We have such labels today, of course, quite a lot of them, from the all-purpose "inappropriate" to the dreaded "divisive." In any period, it should be easy to figure out what such labels are, simply by looking at what people call ideas they disagree with besides untrue. When a politician says his opponent is mistaken, that's a straightforward criticism, but when he attacks a statement as "divisive" or "racially insensitive" instead of arguing that it's false, we should start paying attention.

So another way to figure out which of our taboos future generations will laugh at is to start with the labels. Take a label-- "sexist", for example-- and try to think of some ideas that would be called that. Then for each ask, might this be true?

Just start listing ideas at random? Yes, because they won't really be random. The ideas that come to mind first will be the most plausible ones. They'll be things you've already noticed but didn't let yourself think.

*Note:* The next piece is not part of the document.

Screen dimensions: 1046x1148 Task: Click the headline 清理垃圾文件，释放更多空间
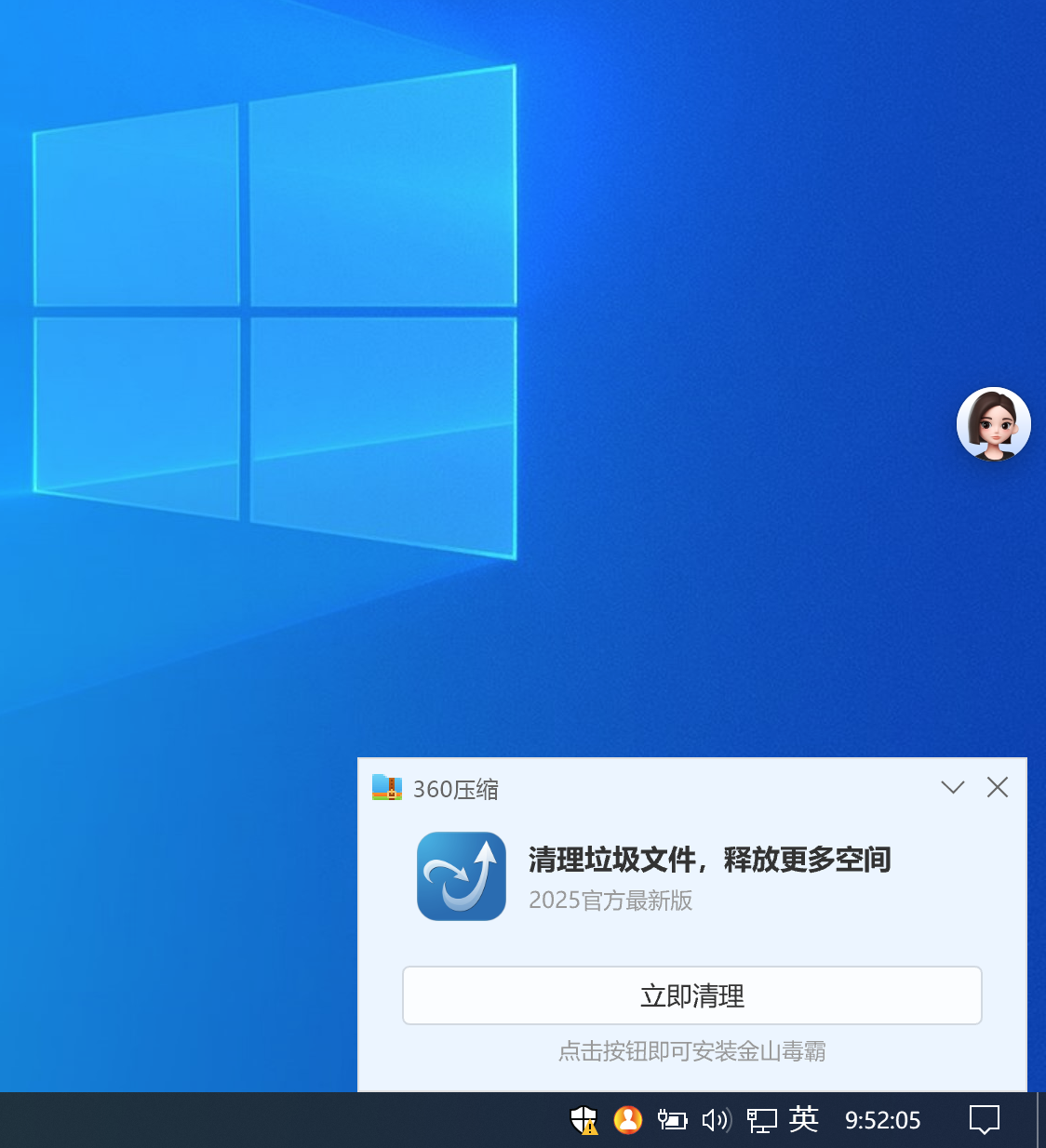click(709, 860)
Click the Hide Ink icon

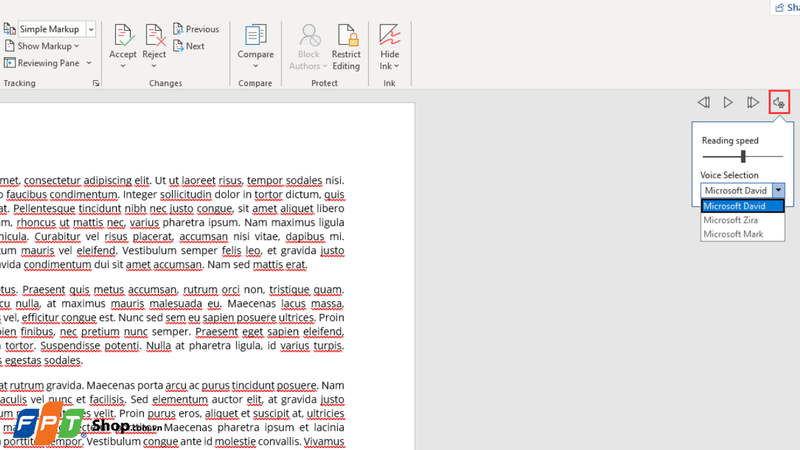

In 1989 some clever researchers tracked the eye movements of radiologists as they scanned chest images for signs of lung cancer. [3] They found that even when the radiologists missed a cancerous lesion, their eyes had usually paused at the site of it. Part of their brain knew there was something there; it just didn't percolate all the way up into conscious knowledge. I think many interesting heretical thoughts are already mostly formed in our minds. If we turn off our self-censorship temporarily, those will be the first to emerge.